Exercise =>
What you copy should be the lines from the one with "Viewport: 575px width, 1150px" through the end of the entries, word for word. Omit the pictures.
*** Data to use ***
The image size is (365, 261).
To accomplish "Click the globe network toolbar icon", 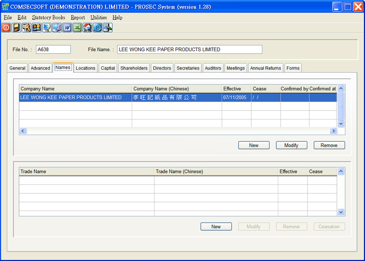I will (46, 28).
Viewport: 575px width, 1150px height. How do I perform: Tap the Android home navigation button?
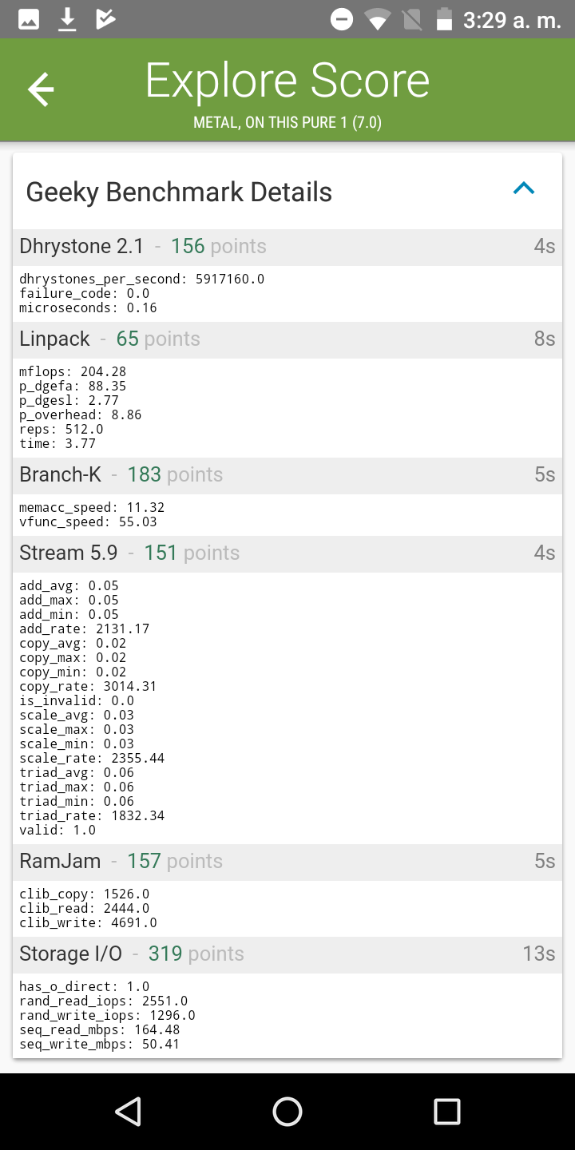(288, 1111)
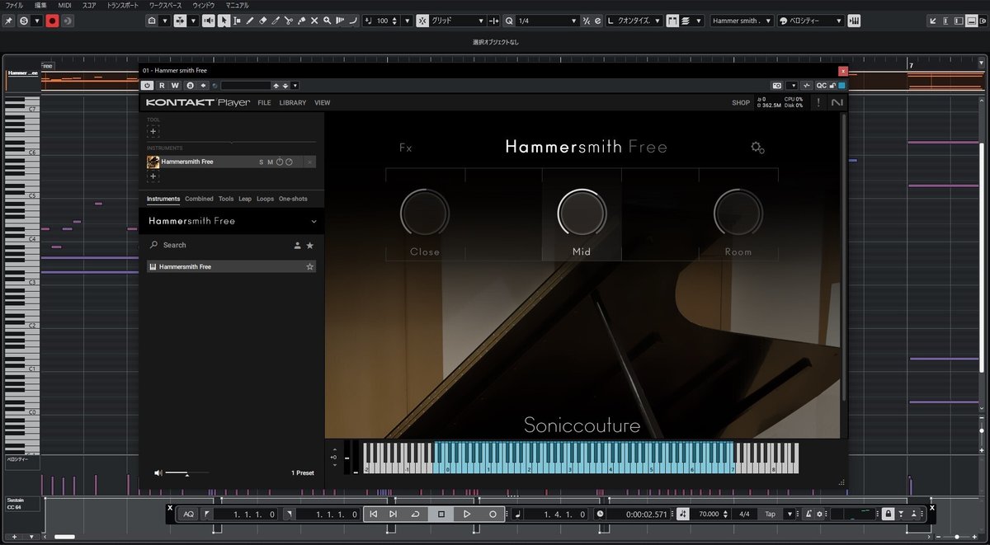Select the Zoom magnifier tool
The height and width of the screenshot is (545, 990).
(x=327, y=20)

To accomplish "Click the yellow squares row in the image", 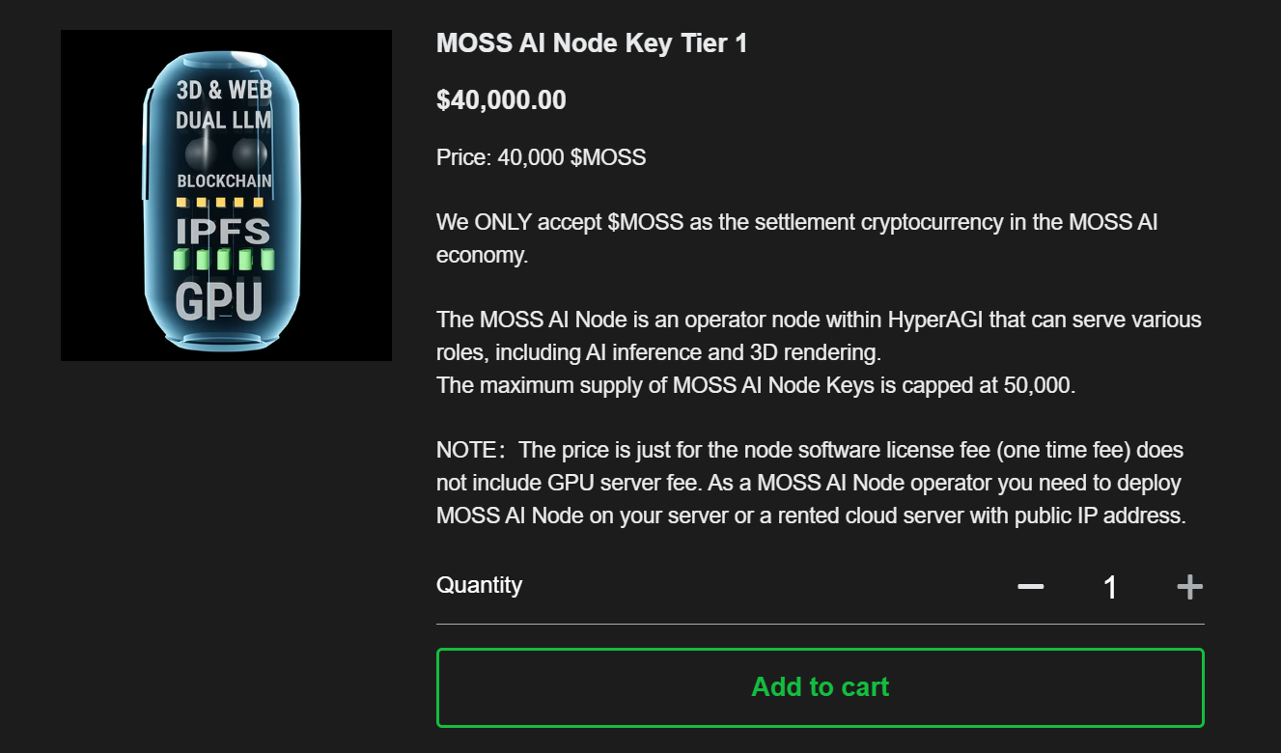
*** End of Data to use ***
Response area =>
Viewport: 575px width, 1150px height. How do I perform: Tap the Android home navigation button?
(288, 1111)
Select the Zoom magnifier tool
The height and width of the screenshot is (545, 990).
(x=327, y=20)

To accomplish "Click the yellow squares row in the image", 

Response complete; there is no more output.